§ **The request**
Present everything from the first line down to the line containing "Action: 153,33" as a numbered list, skipping any blank lines.

_ _ _ _

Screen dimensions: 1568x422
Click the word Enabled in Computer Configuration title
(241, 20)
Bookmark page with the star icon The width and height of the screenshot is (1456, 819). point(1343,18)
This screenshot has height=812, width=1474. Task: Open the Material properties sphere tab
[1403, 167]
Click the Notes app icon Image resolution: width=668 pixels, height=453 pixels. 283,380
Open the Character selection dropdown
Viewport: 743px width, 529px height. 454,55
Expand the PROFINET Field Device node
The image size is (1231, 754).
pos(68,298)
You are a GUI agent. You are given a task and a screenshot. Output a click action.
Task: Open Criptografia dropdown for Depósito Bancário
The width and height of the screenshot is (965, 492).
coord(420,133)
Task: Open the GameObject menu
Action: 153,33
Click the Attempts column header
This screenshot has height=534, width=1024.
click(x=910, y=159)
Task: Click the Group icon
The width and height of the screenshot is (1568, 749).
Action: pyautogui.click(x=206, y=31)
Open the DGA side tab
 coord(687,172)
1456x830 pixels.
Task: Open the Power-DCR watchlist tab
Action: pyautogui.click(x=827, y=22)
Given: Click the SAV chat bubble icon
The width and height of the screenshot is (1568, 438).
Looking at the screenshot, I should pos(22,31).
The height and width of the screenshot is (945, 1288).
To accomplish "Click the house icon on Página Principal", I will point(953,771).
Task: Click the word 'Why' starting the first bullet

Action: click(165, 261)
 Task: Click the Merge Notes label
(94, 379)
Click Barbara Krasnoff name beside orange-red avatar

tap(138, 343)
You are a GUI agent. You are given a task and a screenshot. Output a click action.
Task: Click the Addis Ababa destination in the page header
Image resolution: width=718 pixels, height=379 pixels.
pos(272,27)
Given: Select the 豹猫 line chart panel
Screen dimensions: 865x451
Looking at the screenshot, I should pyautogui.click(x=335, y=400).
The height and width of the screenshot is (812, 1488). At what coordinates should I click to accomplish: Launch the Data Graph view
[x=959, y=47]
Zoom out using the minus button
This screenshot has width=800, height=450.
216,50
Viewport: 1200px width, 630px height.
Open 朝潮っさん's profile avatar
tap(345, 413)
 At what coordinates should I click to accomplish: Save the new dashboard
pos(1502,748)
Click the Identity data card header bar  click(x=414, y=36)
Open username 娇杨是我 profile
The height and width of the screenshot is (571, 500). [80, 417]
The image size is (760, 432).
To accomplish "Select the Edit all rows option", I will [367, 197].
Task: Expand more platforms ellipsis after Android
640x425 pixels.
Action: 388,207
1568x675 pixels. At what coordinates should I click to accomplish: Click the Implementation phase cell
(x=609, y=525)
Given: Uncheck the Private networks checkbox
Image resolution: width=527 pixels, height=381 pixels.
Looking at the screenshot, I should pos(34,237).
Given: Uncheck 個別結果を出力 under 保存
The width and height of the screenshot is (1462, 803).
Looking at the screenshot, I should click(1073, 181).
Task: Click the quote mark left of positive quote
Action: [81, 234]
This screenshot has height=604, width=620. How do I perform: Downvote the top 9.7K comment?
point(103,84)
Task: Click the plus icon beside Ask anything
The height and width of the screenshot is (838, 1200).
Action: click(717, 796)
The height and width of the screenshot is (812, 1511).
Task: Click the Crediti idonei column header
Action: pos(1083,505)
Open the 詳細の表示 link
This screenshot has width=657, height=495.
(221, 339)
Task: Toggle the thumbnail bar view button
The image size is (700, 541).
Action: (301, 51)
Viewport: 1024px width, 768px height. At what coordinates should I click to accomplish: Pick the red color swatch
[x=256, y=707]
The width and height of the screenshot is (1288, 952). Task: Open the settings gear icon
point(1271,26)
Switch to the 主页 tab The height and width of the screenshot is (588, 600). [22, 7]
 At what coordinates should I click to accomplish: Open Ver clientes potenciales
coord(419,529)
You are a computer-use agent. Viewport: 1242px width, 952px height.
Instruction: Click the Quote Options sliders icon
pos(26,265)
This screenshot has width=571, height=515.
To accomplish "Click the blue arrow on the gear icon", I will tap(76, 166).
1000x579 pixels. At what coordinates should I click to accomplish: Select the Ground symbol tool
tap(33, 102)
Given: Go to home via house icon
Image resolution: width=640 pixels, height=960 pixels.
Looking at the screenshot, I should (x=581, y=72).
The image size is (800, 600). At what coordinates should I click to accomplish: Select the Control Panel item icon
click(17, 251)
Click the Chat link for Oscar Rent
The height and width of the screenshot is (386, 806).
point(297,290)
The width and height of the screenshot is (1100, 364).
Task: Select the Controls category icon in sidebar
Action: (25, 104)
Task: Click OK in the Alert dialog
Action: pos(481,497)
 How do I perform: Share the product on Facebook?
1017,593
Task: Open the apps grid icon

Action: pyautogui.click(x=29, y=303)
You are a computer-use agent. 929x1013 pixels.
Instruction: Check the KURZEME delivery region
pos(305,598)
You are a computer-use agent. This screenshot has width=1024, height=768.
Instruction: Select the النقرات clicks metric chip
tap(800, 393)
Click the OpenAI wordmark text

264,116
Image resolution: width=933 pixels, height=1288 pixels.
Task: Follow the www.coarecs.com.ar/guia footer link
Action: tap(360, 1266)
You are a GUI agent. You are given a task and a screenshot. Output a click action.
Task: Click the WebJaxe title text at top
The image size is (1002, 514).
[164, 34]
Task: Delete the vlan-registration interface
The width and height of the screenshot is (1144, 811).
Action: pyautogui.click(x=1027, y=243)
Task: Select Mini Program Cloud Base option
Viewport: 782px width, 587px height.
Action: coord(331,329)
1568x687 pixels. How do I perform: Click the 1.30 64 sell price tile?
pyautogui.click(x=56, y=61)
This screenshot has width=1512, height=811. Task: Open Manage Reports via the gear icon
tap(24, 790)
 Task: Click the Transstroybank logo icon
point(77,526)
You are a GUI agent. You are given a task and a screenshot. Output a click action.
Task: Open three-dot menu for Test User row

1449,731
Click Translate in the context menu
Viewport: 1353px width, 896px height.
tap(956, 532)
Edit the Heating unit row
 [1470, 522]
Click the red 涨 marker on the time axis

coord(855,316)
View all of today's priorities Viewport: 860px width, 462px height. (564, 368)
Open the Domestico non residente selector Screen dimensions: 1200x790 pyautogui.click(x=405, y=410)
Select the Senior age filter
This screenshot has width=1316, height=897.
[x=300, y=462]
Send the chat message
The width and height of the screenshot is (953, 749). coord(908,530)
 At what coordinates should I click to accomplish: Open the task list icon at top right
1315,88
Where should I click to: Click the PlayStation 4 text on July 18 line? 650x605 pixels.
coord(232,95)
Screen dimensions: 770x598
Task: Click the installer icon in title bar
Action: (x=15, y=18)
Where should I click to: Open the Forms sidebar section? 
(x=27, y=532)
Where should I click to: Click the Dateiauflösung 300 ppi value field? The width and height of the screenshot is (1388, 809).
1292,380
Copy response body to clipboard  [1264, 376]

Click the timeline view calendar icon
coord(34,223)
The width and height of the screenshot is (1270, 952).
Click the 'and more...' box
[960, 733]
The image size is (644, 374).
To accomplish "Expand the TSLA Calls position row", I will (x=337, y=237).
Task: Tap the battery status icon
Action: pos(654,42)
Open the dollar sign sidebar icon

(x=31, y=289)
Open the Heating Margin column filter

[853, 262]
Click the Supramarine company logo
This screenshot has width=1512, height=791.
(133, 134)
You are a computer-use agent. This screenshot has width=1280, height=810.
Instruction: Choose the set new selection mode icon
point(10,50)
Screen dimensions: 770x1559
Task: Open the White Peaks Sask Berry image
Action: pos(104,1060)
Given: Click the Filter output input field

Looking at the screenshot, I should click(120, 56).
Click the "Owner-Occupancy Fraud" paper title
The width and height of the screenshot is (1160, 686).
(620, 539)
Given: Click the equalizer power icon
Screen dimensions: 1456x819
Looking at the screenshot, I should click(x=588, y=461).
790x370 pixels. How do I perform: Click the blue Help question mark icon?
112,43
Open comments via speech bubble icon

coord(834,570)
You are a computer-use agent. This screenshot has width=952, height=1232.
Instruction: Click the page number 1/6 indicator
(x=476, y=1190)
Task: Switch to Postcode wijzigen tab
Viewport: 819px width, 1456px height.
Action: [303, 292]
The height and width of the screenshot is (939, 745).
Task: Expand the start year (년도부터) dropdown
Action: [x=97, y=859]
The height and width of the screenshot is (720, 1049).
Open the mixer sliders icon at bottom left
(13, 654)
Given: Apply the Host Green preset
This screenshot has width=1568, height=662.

_ _ _ _

§ **Correct answer**
1. Screen dimensions: 1568x422
2. Click the word Enabled in Computer Configuration title
3. (241, 20)
4. Bookmark page with the star icon The width and height of the screenshot is (1456, 819). point(1343,18)
5. This screenshot has height=812, width=1474. Task: Open the Material properties sphere tab
6. [1403, 167]
7. Click the Notes app icon Image resolution: width=668 pixels, height=453 pixels. 283,380
8. Open the Character selection dropdown
9. Viewport: 743px width, 529px height. 454,55
10. Expand the PROFINET Field Device node
11. The image size is (1231, 754).
12. pos(68,298)
13. You are a GUI agent. You are given a task and a screenshot. Output a click action.
14. Task: Open Criptografia dropdown for Depósito Bancário
15. The width and height of the screenshot is (965, 492).
16. coord(420,133)
17. Task: Open the GameObject menu
18. Action: 153,33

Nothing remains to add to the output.